:: Try it ::
Filter the records, keeping every line that has the string "computer".

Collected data
┄┄┄┄┄┄┄┄┄┄┄┄┄┄┄┄┄┄┄┄

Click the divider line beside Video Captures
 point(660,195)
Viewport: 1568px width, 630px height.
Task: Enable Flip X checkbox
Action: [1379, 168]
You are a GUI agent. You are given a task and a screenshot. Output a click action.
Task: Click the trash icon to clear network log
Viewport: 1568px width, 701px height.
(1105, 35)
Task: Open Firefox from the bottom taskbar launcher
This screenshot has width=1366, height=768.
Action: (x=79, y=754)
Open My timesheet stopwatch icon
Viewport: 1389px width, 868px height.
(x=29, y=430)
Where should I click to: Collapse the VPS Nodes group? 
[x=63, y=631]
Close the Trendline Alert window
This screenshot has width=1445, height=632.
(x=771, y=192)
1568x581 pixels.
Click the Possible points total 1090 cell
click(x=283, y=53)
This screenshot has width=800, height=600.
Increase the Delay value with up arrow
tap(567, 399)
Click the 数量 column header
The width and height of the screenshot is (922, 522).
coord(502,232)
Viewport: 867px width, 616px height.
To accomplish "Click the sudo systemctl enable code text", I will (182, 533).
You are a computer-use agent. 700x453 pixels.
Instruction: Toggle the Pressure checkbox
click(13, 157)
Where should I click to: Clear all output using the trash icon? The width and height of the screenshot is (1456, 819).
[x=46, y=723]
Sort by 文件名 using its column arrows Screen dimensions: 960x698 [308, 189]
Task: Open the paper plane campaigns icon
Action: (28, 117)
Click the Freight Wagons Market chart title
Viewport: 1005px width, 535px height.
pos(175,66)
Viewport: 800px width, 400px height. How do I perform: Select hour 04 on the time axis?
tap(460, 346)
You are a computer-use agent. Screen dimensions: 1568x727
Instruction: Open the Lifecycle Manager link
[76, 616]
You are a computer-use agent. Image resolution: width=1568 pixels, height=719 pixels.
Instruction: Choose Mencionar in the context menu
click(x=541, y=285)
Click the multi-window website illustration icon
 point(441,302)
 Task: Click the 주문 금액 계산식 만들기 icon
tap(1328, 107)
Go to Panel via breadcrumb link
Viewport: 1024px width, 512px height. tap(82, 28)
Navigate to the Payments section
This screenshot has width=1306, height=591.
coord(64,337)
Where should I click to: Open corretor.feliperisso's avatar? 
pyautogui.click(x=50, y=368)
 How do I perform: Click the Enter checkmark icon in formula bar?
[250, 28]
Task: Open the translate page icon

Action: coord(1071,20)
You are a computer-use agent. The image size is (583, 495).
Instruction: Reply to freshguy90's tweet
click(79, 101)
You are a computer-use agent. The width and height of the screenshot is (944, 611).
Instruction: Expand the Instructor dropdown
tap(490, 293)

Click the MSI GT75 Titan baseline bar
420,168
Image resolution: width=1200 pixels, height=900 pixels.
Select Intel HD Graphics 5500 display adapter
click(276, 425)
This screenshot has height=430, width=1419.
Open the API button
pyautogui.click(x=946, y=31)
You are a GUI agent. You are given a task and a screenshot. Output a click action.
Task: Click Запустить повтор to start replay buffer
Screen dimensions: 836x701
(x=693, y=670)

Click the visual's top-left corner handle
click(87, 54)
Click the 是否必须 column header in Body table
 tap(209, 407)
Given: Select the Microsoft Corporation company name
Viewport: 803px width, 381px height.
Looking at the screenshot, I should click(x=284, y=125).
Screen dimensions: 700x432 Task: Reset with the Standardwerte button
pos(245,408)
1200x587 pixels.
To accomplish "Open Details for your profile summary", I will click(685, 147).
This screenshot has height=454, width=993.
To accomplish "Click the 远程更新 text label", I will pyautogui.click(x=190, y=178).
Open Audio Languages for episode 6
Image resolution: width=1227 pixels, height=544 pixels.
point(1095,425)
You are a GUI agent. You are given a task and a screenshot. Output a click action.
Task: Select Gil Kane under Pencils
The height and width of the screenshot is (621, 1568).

┄┄┄┄┄┄┄┄┄┄┄┄┄┄┄┄┄┄┄┄

:: Solution to this problem ::
You are a computer-use agent. 700x453 pixels.
You are a computer-use agent. Screen dimensions: 1568x727
You are a computer-use agent. Image resolution: width=1568 pixels, height=719 pixels.
You are a computer-use agent. The image size is (583, 495).
You are a computer-use agent. The width and height of the screenshot is (944, 611).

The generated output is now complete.